Ankara’da yaşanan bu olay, sadece bir kişinin maruz kaldığı bir şiddet olayı olmaktan çok daha fazlasını ifade etmektedir. Akran şiddeti, son yıllarda giderek artmakta ve genç kuşakların sosyal medya aracılığıyla birbirlerine karşı normalleştirdikleri bir davranış haline gelmektedir. Ailelerin, öğretmenlerin ve toplumların bu konuda üzerlerine düşen sorumlulukları olduğunu unutmamak gerekiyor. Eğitim kurumlarının akran şiddeti ile ilgili farkındalık içeren programlar düzenlemesi, gençlerin bu konuda bilinçlenmesine yardımcı olacaktır.
Özellikle sosyal medya platformları üzerindeki viral içeriklere dikkat edilmesi gerektiği vurgulayarak, gençlerin bu tür olayları gündeme getirirken nasıl bir tutum sergilemeleri gerektiği, bir sorumluluk ve bilinç meselesidir. Şiddet eğilimlerinden uzak, empati ve saygı kavramını içselleştirmiş bireyler yetiştirmek için toplumsal hareketlilik şarttır. Psikologlar ve pedagoglar, akran şiddetini önlemek adına çocuklara küçük yaşlardan itibaren duygusal zekalarını geliştirmeleri, çatışma çözümünü öğrenmeleri konusunda eğitim vermektedir.
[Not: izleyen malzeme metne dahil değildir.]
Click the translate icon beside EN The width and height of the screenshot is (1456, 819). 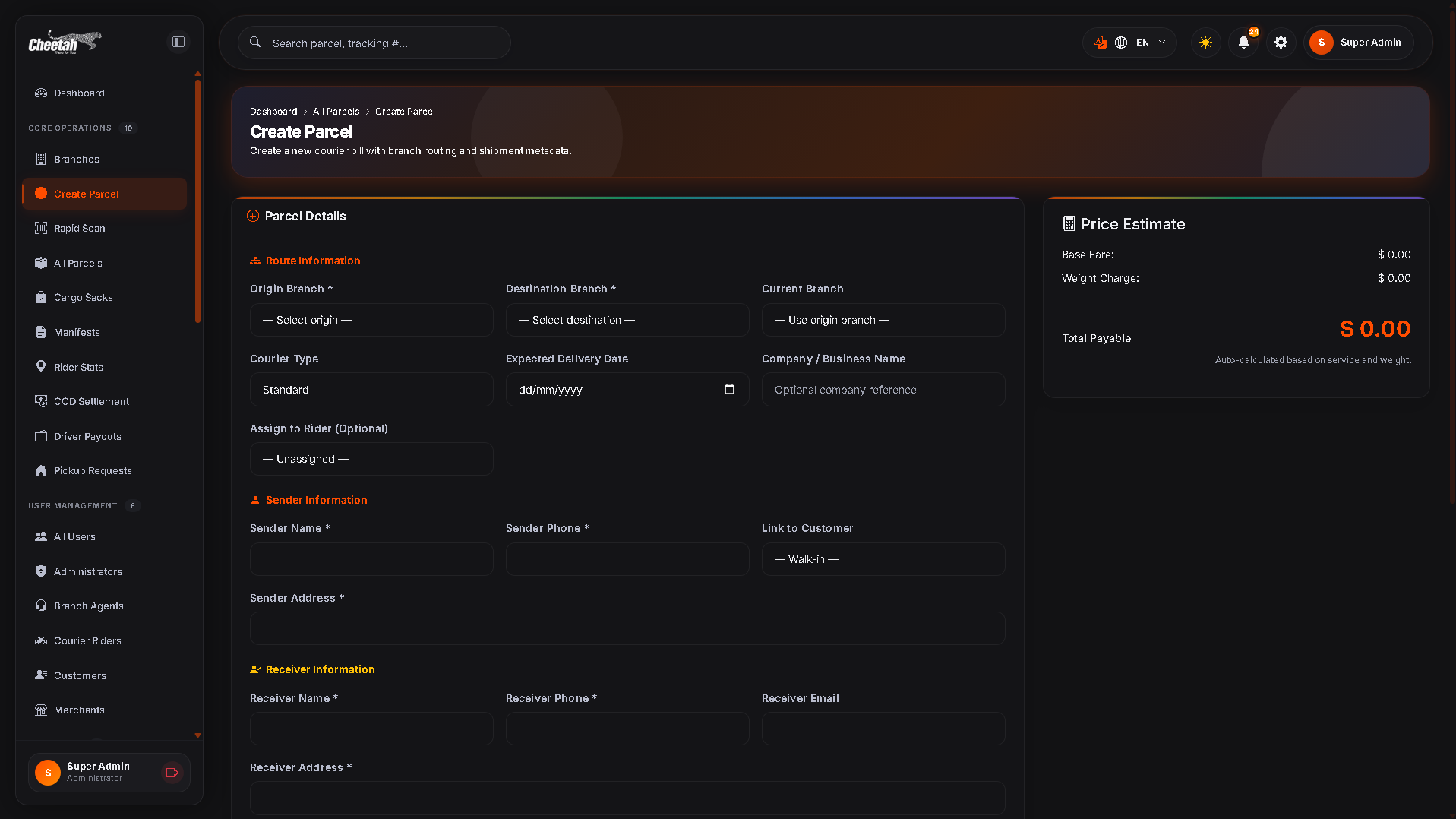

Aynı zamanda, olayın ardından sosyal medyada "#AkranŞiddetineHayır" gibi kampanyalar başlatmak ve farkındalık yaratmak amacıyla birçok insan sesi çıkarmaktadır. Bu tür harekete geçme çabaları, toplumda bir değişim yaratma gayesi taşımaktadır. Ancak tek başına bu kampanyaların yeterli olmadığı, toplumun her kesiminin elini taşın altına koyması gerektiği unutulmamalıdır. Gençlerin güvende hissedebileceği bir sosyal ortam yaratmadan bu problemlerin üstesinden gelmek imkânsızdır.
Ankara'daki bu üzücü olay, bunun sadece bir başlangıç noktası olduğu gerçeğini de gözler önüne serdi. Akran şiddeti konusunda yeterli bilinçlenme sağlanmadığı takdirde bu tür hadiselerin artarak devam edeceği aşikârdır. Hükümet yetkilileri, bu konudaki yasaların güçlendirilmesi ve uygulamanın denetimlerinin artması konusunda çalışmalar yapmalıdır. Ayrıca, eğitimcilerin öğrencilere yönelik şiddet içermeyen iletişim yöntemlerini öğretmede daha etkin olması sağlanmalıdır.
Sonuç olarak, Ankara’daki genç kızı hedef alan bu şiddet olayı, basit bir şiddet acten çok daha fazlasını ifade etmektedir. Toplum olarak bu tür olaylara karşı duyarlılığımızı artırmalı ve çocuklarımızı bu tür tehlikelerden korumak için gerekli adımları atmalıyız. Akran şiddetinin önlenmesi konusunda toplum olarak bir araya gelmek ve el birliğiyle bu sorunu çözmek, geleceğimizin teminatı olan gençlerimiz için hayati bir önem taşımaktadır.